### Instruction
Pick up the dated blog text below where it stops and keep writing the account of the missing son.

••• Sunday, August 29, 2004

Feel Me, See Me
Friday last,
Was Screamy Eemy.
Now I feel
All Dreamy Creamy

What would serve
As nerve embalmer?
A Dreamy Muse
Called Rowan Calmer.

Sidenote: Sandy, Can You see me now?

••• Friday, August 27, 2004

Friday Kabbitch
Things that bugged me this week:
Reality Olympics. If they're going for the Reality TV effect for the Olympics, maybe they should hire some professional reality TV camera operators.

I'm talking about coverage of the Men's Gymnastic High Bar Debaucle. I'm talking about the clumsy camera work as it followed Greek-Olympic-God-Like-Official-Glancing-Nervously-Over-Shoulder Guy as he approached the Crappin'-His-Pants-Malaysian-Judge Guy (or Deer-Caught-in-The-High-Beam Guy), who was sitting next to Woman-of-Unknown-Origins-Giving-Classic-Hey-I-Didn't-Crap-My-Pants-But-I-Think-I-Know-Who-Did look, while the spectators screamed for blood.

Pssst...Hamm...On that other matter, if ya didn't really earn it, do ya really want it?

Fruit of the Loo, (or Lemon over Poo). I'm talking about fruit scented air freshener used in the bathroom. Bad idea.

It's Just a Shame, Shame Shame... The current Viet Nam Veteran War is hurtful to both candidates, all Viet Nam veterans and me. The war was a tragedy. Your issues are trivializing. Trifling. Let's move on. (Frankly, I'd think the Power That Be might want to steer clear of topics related to War Without Reason.)
Things that scared me this week:
It's 8am, Do You Know Where Your Son Is?My teenager sleeps in late in the summer. Real late.

Sunday, about 12:30a.m., I gave him a kiss and went to bed. The next morning, my husband left for work at 8:00 and I was up 30 minutes later with the Cakers.

As I walk past Cam's room on my way to get Ana up, I notice his door is slightly ajar. That's weird. He always sleeps with his door locked. I peek in and he's not there.

Downstairs, his wallet is on the kitchen counter, along with his cell phone and the key to my car. My car is in the driveway, just where he left it the night before.

I call my husband, who says he noticed Cam's door cracked when he got up at 7:45. I call my ex-husand who does not know of any appointments. I expressed to him a worry that Cam had snuck out during the night and maybe been injured. In my mind, the sneaking out was a slight reality, but the not sneaking back in before being missed, unless he was mortally wounded, was not. My ex can't believe Cam would sneak out, but I can't believe he would be up at 7:30am without cause.

I'm trying to appear calm and rational, while fighting the urge to throw up. The Cakers has picked up on my frenzy and is running around the house calling her big brother's name and becoming increasingly upset.

### Listing
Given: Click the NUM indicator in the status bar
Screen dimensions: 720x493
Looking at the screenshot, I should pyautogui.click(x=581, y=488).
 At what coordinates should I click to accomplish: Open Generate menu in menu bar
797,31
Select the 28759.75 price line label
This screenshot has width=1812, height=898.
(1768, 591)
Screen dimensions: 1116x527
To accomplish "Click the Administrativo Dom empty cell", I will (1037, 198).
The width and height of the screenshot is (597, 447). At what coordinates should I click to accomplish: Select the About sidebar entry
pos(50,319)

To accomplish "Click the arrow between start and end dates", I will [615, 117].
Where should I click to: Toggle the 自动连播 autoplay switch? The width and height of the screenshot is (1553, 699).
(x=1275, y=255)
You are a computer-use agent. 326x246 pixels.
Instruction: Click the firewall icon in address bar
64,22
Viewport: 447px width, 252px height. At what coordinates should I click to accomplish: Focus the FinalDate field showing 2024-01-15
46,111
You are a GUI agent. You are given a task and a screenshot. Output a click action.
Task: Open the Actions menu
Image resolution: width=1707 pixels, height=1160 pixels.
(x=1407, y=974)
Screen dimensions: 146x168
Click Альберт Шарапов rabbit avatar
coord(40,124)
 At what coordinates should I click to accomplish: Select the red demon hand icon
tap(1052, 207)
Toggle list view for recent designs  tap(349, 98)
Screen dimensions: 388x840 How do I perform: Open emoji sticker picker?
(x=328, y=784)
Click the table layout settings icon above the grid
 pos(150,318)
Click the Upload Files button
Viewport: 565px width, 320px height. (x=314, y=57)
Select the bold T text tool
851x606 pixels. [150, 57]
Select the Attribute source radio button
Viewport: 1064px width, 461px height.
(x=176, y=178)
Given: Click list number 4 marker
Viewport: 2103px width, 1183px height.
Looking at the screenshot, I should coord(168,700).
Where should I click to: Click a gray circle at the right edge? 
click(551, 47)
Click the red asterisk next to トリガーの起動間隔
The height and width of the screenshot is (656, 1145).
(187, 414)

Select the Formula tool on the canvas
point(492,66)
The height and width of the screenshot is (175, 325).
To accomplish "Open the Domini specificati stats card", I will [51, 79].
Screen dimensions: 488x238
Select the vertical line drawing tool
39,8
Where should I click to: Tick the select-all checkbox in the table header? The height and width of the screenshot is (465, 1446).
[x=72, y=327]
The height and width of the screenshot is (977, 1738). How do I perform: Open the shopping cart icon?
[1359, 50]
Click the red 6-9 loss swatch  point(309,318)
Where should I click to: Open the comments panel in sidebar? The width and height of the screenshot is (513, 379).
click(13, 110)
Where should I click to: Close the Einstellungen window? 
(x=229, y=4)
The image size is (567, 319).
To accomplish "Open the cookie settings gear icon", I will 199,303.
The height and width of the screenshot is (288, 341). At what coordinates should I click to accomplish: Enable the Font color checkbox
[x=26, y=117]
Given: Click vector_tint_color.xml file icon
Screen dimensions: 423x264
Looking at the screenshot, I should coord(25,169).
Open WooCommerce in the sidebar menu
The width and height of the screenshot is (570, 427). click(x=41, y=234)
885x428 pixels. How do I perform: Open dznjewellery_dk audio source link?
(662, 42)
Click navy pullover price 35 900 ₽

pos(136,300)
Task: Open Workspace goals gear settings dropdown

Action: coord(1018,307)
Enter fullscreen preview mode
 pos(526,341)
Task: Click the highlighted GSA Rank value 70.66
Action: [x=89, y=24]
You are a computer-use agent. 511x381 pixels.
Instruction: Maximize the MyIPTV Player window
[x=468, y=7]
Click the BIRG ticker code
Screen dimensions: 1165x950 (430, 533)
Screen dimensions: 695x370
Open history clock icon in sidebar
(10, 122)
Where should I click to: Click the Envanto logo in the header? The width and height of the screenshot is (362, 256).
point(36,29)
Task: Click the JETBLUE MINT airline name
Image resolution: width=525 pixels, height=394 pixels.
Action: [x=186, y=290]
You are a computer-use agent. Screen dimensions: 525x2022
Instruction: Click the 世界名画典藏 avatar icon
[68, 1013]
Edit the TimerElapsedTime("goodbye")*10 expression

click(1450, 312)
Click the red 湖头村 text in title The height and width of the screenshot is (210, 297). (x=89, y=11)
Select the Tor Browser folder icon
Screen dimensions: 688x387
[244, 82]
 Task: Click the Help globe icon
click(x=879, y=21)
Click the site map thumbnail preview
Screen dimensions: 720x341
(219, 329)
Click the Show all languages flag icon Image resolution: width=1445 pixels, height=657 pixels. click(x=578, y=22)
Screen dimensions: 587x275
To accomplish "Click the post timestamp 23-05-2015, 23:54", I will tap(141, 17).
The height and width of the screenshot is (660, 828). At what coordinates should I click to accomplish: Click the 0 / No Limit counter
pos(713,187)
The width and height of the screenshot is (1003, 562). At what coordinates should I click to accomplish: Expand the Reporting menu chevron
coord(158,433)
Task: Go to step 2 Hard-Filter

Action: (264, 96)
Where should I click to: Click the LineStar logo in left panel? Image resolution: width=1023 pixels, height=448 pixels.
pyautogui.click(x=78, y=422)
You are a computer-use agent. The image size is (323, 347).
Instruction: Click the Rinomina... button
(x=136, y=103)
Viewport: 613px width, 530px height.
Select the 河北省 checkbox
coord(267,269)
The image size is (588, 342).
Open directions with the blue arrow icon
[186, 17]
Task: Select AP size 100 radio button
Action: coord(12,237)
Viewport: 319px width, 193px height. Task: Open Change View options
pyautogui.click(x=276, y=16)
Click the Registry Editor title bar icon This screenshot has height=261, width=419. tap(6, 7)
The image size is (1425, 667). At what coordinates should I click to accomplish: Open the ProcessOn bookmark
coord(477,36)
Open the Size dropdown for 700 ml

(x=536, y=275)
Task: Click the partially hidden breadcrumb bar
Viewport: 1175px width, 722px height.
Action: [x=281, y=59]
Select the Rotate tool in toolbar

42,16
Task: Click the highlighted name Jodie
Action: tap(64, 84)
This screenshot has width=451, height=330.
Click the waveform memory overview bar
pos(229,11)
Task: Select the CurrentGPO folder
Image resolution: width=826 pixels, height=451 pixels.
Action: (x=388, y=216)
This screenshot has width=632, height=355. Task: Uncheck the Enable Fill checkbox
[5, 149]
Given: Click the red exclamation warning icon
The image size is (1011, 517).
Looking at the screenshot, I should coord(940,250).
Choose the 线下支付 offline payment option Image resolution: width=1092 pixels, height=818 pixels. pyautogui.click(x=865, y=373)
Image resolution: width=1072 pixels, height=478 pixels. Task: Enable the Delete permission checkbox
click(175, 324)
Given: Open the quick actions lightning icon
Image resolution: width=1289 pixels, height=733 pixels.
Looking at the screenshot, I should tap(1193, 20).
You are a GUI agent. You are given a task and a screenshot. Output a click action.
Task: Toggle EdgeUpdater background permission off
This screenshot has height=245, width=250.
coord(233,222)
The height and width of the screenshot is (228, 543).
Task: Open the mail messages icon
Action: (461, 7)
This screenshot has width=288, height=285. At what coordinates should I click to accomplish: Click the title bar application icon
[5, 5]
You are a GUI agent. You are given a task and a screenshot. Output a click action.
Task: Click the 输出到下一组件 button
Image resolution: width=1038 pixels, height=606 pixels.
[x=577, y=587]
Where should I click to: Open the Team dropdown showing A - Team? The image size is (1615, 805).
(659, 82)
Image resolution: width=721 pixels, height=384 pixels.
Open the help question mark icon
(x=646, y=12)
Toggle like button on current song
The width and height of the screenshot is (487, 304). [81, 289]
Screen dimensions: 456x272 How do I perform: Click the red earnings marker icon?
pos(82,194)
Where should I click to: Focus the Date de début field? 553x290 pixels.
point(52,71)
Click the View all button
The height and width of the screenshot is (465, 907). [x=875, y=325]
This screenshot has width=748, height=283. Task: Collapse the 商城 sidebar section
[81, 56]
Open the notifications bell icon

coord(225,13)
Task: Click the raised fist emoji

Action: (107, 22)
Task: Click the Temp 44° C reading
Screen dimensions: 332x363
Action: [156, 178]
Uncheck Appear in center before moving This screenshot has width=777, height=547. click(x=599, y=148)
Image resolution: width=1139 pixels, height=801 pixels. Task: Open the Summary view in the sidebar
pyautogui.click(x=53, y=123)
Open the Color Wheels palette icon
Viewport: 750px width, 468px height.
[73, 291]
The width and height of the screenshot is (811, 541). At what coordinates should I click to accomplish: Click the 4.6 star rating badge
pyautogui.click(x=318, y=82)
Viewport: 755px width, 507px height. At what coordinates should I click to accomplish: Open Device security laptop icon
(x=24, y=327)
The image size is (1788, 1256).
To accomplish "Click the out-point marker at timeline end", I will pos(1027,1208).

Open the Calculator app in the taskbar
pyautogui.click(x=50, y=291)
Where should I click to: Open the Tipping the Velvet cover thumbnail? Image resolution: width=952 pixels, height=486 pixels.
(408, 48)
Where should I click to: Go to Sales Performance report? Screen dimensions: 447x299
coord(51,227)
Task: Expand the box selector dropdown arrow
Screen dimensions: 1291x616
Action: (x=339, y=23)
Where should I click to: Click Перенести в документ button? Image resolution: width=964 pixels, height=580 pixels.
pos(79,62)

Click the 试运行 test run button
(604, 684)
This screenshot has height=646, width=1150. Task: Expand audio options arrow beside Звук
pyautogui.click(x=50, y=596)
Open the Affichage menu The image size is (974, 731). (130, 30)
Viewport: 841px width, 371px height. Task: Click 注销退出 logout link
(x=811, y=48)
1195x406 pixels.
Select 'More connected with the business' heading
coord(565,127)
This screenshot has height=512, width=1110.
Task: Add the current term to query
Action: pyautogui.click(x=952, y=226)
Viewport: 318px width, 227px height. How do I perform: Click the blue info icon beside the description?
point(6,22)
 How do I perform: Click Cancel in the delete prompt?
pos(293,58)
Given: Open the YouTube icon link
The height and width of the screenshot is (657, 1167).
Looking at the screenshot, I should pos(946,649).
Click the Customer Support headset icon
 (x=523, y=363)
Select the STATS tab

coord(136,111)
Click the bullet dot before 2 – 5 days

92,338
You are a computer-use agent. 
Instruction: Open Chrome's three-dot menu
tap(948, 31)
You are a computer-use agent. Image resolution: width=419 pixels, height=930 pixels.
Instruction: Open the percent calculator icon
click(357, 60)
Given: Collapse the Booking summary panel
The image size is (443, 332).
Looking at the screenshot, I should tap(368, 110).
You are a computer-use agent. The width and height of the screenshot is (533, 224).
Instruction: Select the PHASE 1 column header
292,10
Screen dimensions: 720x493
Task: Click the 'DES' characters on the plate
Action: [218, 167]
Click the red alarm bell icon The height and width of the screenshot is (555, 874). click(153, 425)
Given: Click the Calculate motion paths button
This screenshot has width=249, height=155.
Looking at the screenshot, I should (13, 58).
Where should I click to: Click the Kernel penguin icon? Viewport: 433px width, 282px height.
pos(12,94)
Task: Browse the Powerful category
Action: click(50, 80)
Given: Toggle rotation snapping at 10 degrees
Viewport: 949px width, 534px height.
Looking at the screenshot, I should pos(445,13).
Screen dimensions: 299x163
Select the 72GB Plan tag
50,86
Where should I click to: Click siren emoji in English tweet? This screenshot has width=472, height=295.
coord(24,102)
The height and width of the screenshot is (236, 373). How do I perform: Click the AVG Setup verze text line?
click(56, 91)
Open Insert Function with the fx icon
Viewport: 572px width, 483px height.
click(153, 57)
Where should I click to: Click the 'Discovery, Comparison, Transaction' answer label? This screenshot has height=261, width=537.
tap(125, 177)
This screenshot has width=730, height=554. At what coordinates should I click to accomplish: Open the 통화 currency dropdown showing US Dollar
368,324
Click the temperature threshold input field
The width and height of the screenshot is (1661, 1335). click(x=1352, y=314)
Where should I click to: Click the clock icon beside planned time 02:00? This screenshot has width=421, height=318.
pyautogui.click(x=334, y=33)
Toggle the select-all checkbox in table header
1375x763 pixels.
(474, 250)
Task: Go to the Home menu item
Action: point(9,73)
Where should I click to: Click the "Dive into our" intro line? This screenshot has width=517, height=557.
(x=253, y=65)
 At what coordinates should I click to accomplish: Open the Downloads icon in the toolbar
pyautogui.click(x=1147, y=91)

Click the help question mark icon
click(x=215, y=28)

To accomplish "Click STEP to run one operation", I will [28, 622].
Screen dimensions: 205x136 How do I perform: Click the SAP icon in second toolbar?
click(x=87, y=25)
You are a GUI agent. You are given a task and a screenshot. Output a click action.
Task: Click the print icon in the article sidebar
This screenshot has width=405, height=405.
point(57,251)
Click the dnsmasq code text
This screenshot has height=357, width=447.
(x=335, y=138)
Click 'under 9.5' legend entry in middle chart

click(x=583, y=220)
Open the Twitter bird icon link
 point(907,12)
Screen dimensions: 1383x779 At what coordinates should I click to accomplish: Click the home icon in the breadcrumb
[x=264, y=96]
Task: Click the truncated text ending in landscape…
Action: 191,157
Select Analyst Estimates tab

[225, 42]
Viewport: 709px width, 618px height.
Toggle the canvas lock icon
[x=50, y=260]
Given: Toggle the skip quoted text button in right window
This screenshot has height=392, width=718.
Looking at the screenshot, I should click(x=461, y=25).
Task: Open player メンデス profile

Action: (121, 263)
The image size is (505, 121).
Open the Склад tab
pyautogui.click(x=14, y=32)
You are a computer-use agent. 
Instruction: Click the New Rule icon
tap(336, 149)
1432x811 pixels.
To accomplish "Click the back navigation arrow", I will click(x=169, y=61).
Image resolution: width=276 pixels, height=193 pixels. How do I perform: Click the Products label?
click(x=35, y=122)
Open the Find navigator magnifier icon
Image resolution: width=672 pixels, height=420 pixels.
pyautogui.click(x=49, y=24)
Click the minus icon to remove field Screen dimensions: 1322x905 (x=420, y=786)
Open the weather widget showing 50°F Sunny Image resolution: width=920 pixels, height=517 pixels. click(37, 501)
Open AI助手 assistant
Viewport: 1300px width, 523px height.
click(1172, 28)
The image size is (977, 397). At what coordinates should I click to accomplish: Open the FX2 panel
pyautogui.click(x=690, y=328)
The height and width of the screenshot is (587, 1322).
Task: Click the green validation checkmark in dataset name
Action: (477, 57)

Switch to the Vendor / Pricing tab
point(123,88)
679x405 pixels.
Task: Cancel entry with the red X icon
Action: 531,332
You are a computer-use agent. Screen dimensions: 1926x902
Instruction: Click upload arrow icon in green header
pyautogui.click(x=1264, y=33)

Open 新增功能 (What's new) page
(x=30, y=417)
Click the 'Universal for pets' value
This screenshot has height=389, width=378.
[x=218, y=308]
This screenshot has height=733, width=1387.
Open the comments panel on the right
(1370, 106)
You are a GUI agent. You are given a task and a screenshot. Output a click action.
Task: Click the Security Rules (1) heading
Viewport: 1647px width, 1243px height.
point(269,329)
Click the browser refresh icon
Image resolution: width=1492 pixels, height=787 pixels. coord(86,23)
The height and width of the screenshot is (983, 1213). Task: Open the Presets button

### Result of this task
I look in the back yard, to see if he fell climbing up or down his balcony. I look in my car, in the weight room. In the garage, his basketball is where he left it. Basketball was the last hope. There is no other explanation for his being gone than that he snuck out and was injured somehow.

Finally, at 9:00am, I call his best friend's cell phone. Oh, he's at the high school getting his schedule changed. He got there real early to sign up, but at 7:30, there were already 17 seniors in front of him.

I cried a little, but no one heard.

When Cam returned, 30 minutes later, he knew he had effed up big before I even said a word. He explained that he had started to write a note on the whiteboard, when his ride showed up. Worried that the dog would bark and wake the baby, he slipped out without detection. He also assumed he'd be home before I got up.

I was obviously relieved that he was safe, but what really excited me was he had gotten up at the crack of hell, on his own, to perform a responsible task. Whee!

First Day Jitters Or Delirium Tremors?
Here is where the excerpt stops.